#### Listed records
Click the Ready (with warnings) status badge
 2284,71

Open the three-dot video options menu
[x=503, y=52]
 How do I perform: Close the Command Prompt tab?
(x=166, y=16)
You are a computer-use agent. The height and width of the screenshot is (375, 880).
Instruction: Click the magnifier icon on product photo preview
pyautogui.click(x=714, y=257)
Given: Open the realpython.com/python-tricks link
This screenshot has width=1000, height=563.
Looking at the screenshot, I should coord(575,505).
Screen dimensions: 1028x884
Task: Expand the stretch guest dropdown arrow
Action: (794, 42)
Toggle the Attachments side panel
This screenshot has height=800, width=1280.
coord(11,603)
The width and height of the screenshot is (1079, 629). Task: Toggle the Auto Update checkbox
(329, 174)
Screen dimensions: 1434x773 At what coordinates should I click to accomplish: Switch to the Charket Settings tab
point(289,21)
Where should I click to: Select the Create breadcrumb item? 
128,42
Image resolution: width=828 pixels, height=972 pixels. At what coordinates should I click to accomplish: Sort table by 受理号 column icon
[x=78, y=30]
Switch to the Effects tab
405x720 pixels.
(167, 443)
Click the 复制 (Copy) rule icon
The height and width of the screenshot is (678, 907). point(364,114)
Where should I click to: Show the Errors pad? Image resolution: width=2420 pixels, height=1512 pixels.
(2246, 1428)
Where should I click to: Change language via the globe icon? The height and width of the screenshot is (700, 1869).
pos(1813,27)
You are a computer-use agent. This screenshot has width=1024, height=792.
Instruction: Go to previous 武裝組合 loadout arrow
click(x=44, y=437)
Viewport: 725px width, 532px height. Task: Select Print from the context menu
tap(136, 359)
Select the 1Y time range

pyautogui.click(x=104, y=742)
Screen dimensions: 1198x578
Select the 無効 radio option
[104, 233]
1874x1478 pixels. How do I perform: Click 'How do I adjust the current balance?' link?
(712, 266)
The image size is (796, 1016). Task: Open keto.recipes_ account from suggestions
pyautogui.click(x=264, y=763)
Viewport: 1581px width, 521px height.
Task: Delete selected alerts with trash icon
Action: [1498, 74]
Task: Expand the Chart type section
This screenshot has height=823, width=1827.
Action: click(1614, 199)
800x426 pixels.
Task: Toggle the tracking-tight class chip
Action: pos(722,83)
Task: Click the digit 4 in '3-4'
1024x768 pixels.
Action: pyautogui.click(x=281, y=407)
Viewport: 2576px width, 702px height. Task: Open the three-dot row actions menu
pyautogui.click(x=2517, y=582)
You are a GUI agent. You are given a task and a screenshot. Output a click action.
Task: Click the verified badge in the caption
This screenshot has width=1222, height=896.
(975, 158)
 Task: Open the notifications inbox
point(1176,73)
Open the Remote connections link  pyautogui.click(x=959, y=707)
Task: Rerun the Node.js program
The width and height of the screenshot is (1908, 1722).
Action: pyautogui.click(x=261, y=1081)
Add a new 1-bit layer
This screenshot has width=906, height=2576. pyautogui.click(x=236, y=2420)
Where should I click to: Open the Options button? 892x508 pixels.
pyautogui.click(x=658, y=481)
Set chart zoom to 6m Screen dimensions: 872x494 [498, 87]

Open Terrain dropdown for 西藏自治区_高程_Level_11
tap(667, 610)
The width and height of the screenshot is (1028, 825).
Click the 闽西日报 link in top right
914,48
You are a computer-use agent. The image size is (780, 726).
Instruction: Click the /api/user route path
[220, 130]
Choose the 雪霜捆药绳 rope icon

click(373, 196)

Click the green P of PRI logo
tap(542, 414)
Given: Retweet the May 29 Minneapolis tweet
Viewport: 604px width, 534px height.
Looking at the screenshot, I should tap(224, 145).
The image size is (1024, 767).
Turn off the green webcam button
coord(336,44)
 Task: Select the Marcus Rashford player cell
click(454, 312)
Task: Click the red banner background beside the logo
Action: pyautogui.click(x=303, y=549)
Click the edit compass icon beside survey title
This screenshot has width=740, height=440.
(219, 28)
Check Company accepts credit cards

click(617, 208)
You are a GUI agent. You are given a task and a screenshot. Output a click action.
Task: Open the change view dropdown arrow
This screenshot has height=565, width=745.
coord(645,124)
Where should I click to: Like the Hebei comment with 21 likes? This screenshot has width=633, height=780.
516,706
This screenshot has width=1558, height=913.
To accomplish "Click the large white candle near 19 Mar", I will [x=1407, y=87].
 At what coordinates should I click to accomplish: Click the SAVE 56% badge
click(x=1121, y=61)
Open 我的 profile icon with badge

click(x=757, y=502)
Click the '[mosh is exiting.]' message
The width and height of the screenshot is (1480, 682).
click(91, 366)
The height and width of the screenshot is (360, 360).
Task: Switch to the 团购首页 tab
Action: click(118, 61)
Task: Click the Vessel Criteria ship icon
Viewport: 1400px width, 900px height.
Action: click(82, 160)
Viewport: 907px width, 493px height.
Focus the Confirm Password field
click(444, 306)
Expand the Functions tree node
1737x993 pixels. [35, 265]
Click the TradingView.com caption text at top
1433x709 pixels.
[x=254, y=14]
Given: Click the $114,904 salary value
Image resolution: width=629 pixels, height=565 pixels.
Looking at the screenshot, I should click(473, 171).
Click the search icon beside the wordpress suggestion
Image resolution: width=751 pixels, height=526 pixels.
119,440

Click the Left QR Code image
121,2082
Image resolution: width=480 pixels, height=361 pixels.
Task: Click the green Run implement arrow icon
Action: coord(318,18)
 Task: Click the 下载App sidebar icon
########
◆ What the task requires
Reproduce the line that contains "Image resolution: width=751" and each line after it through the last line of the entries above, exactly; leave out all earlier lines.

◆ Answer section
Image resolution: width=751 pixels, height=526 pixels.
119,440

Click the Left QR Code image
121,2082
Image resolution: width=480 pixels, height=361 pixels.
Task: Click the green Run implement arrow icon
Action: coord(318,18)
 Task: Click the 下载App sidebar icon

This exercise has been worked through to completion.